European jet maker Airbus is having a stellar sales year, bouncing back from A380 production troubles in 2006.
But the weakness of the U.S. dollar has forced Airbus’s parent company, EADS, to consider opening manufacturing sites across the pond in the United States (as well as in Russia).
“We don’t have a choice,” said Louis Gallois, chief executive at the European Aeronautic Defence and Space Company, during an interview over the weekend.
Airbus sells its planes in dollars but pays its unions euros. The euro has been on the rise – meaning Airbus has to pay its workers more while receiving less from its customers.

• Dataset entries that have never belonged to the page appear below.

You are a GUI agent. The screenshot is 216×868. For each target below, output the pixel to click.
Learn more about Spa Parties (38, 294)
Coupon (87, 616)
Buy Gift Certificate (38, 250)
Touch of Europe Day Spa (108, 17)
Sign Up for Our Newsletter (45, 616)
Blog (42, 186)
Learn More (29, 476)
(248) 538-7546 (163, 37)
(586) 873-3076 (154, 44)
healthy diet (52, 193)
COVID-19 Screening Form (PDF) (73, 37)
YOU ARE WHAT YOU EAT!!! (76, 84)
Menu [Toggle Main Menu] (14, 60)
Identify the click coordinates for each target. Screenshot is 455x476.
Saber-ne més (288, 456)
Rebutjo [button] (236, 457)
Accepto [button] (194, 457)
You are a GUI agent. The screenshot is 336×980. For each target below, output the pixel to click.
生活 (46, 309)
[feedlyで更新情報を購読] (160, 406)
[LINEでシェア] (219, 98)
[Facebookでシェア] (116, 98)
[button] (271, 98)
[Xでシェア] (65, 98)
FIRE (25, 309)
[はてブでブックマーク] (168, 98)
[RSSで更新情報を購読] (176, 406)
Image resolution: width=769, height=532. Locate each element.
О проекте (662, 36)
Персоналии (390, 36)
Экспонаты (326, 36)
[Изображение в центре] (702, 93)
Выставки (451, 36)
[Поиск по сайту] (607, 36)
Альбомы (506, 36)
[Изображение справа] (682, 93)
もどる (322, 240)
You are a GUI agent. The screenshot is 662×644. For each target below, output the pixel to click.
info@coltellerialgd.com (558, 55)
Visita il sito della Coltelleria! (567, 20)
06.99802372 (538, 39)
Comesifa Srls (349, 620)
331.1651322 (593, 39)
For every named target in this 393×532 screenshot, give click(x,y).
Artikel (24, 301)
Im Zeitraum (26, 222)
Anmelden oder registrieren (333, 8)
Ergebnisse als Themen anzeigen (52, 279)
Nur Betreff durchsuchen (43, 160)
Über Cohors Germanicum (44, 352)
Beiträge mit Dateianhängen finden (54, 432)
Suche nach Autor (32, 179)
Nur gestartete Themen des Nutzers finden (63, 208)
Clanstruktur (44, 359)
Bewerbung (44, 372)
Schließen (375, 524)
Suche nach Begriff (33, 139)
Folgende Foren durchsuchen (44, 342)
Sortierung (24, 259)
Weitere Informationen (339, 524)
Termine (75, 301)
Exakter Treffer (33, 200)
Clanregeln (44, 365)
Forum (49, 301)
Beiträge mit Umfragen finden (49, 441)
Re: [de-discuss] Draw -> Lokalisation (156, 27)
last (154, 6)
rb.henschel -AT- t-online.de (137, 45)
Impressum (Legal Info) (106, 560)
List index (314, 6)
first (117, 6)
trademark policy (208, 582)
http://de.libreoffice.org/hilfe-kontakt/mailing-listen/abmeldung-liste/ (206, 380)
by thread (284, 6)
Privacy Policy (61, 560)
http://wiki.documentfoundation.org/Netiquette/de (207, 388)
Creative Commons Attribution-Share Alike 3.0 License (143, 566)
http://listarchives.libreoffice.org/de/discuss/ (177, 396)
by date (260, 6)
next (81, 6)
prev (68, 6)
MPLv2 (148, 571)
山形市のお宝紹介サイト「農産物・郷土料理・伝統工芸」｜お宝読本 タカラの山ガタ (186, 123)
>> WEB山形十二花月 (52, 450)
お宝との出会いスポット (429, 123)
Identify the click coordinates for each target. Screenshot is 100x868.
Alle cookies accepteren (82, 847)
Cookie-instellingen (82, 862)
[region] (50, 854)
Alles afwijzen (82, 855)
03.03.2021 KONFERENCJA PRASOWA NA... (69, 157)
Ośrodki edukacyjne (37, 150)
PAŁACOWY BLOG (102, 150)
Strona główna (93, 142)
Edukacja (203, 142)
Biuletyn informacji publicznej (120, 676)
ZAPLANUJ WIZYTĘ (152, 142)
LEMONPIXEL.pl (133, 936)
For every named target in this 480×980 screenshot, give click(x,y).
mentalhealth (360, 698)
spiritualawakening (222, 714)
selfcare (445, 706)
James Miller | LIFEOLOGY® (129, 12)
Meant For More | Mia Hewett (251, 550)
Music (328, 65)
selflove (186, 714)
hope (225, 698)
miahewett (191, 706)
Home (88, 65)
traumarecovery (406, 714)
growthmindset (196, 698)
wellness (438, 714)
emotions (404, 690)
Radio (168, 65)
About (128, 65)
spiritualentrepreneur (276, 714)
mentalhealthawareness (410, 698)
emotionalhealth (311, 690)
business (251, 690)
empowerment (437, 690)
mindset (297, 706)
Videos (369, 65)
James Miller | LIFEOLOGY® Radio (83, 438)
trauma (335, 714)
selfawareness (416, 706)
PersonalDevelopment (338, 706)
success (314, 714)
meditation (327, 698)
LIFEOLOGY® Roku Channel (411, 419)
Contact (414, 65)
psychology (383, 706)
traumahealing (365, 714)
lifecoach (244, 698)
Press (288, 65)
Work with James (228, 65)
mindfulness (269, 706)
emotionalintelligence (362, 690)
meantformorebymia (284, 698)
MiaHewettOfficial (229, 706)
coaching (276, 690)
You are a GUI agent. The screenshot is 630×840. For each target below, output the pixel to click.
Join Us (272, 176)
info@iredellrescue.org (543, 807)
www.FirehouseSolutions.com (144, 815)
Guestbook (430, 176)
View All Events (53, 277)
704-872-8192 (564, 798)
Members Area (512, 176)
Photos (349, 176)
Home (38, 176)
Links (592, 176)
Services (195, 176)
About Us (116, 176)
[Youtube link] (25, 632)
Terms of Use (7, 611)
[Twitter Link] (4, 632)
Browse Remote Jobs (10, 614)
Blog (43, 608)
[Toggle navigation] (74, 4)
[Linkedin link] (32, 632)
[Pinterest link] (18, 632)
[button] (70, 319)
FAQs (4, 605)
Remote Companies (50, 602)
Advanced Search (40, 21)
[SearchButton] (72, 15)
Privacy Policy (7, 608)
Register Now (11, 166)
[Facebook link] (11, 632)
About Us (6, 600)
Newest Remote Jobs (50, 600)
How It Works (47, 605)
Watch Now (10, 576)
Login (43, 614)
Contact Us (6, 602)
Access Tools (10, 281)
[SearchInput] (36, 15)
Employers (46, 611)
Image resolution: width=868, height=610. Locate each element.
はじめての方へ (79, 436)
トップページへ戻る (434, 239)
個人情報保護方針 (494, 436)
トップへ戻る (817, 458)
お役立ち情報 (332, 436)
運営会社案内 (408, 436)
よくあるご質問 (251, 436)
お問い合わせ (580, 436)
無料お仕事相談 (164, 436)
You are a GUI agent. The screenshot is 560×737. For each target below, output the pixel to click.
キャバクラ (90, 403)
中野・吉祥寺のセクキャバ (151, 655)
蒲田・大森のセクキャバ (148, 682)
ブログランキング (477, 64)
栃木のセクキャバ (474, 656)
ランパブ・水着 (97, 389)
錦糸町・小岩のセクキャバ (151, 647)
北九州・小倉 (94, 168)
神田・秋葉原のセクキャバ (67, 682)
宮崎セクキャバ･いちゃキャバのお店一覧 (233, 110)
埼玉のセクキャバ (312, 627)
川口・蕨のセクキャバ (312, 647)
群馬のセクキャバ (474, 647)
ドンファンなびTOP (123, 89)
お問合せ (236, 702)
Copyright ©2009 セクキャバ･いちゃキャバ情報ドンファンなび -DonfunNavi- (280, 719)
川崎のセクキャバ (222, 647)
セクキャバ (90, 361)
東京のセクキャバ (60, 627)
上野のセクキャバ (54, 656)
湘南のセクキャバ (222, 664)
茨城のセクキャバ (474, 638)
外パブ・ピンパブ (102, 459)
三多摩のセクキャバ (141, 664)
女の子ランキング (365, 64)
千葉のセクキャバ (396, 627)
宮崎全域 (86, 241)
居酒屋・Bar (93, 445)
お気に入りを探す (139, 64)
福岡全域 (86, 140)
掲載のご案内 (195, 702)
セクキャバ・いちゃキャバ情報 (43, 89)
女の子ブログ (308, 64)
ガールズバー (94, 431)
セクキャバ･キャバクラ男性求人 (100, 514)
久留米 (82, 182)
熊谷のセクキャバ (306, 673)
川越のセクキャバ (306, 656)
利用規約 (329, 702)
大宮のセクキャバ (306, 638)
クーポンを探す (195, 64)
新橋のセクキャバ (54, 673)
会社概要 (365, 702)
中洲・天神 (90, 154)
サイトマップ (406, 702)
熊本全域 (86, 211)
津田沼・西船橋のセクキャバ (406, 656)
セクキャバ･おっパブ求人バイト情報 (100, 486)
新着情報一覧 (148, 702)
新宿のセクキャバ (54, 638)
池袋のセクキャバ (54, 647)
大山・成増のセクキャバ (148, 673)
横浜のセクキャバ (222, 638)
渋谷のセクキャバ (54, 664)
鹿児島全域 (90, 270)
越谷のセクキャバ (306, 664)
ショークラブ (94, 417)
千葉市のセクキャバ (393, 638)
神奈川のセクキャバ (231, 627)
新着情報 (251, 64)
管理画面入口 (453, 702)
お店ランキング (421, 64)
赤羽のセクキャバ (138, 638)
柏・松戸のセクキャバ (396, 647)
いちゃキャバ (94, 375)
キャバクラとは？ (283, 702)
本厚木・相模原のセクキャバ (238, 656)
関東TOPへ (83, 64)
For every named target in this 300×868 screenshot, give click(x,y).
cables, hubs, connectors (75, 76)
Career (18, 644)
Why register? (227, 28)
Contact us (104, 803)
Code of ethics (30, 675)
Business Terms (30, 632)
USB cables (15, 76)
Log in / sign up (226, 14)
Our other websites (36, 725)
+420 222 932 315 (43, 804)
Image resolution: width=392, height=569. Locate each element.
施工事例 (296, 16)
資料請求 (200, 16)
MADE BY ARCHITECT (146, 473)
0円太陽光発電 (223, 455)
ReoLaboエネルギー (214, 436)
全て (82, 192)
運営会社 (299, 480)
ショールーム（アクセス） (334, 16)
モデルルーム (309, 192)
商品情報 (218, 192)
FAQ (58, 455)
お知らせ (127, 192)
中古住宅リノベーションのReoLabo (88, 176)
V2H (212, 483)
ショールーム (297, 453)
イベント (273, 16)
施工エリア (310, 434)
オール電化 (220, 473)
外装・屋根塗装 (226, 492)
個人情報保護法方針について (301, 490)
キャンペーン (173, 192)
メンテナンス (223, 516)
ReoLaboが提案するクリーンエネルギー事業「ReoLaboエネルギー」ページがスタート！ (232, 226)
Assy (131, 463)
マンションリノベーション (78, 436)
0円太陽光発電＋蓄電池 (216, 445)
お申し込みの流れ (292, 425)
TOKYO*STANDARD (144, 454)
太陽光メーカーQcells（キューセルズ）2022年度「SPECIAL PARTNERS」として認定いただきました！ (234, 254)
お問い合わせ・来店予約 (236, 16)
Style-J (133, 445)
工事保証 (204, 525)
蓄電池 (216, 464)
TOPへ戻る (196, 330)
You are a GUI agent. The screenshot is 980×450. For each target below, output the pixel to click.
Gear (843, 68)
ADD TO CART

Gallois said that Airbus could move the production of aircraft doors, fuselage and wing components out of Europe over the next decade.
And just where in the United States will Airbus set up shop? Mobile, Alabama, home of the KC-30 tanker, according to a German publication.
Mobile may have lost its bid to be the final assembly site of Boeing’s 787, but the city (and region) could win big if EADS and its partner, Northrop-Grumman, are awarded a multi-billion dollar deal with the U.S. Air Force. Boeing has put forth its KC-767, which would be assembled here in Everett with Wichita lending a hand.
Moving more production to Alabama could be a win-win for the European company, an Airbus official told the German business weekly WirtschaftsWoche.
“We could not only equip these aircraft but also build them,” the official said. “If we are producing there, it will be harder to exclude us from tendering procedures on the grounds that we are a European company.”